### DESCRIPTION OF THE TASK
Every line in the entries where "heading" is found should be copied.

BEGIN PROVIDED DATA

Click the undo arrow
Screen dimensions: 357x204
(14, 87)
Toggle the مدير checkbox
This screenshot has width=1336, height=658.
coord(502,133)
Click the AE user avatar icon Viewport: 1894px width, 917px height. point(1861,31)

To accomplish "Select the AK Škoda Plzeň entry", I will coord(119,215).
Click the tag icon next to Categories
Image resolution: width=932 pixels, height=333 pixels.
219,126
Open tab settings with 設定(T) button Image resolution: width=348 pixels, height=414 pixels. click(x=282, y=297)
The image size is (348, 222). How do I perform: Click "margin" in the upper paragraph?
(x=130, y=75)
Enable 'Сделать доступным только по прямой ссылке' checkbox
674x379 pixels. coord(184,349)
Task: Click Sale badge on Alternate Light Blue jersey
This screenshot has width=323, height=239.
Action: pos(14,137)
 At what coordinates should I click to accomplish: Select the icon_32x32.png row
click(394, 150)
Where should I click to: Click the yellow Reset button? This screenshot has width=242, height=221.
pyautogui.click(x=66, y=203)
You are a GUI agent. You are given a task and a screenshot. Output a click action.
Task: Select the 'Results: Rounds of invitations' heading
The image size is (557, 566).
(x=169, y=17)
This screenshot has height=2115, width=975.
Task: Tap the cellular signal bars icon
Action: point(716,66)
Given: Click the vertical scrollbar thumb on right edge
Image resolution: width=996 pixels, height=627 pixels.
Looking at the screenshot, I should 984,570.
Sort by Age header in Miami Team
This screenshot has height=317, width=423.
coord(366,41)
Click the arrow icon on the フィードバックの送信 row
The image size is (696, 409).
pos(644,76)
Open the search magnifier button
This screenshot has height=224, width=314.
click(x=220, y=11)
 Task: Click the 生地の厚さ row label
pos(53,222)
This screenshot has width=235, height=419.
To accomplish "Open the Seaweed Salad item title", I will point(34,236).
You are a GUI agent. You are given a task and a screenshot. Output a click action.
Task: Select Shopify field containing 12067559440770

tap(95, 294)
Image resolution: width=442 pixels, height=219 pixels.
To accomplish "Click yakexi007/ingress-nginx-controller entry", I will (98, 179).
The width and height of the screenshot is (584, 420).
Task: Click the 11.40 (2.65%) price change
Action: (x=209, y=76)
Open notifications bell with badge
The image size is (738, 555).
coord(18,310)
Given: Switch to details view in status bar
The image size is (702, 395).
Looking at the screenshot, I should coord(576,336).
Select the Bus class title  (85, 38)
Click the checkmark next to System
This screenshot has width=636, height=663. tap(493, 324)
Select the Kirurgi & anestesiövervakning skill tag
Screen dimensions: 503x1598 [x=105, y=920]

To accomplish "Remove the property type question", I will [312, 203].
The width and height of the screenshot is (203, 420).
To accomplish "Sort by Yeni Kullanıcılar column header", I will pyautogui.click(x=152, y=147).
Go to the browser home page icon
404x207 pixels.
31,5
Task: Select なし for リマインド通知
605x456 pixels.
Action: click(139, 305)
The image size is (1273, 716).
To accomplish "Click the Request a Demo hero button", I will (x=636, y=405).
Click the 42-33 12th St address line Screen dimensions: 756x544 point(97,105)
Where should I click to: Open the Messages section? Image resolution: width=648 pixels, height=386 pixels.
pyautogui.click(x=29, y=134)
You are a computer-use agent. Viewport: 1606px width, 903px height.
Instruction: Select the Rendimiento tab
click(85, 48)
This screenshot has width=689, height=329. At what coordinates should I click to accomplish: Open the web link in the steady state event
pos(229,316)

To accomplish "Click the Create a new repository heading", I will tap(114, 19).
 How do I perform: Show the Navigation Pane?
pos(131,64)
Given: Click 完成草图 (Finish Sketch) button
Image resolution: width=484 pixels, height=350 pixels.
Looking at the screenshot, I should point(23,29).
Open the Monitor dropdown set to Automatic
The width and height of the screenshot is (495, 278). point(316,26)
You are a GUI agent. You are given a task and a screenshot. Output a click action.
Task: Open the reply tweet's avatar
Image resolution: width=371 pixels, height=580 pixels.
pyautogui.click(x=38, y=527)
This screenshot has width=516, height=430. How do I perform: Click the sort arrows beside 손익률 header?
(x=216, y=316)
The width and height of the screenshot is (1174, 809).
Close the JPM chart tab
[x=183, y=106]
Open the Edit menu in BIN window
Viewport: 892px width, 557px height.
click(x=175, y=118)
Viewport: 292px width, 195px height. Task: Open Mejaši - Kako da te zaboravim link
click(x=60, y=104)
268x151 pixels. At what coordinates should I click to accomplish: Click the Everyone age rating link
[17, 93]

END PROVIDED DATA

### ANSWER FOR THIS EXERCISE
Task: Select the 'Results: Rounds of invitations' heading
To accomplish "Click the Create a new repository heading", I will tap(114, 19).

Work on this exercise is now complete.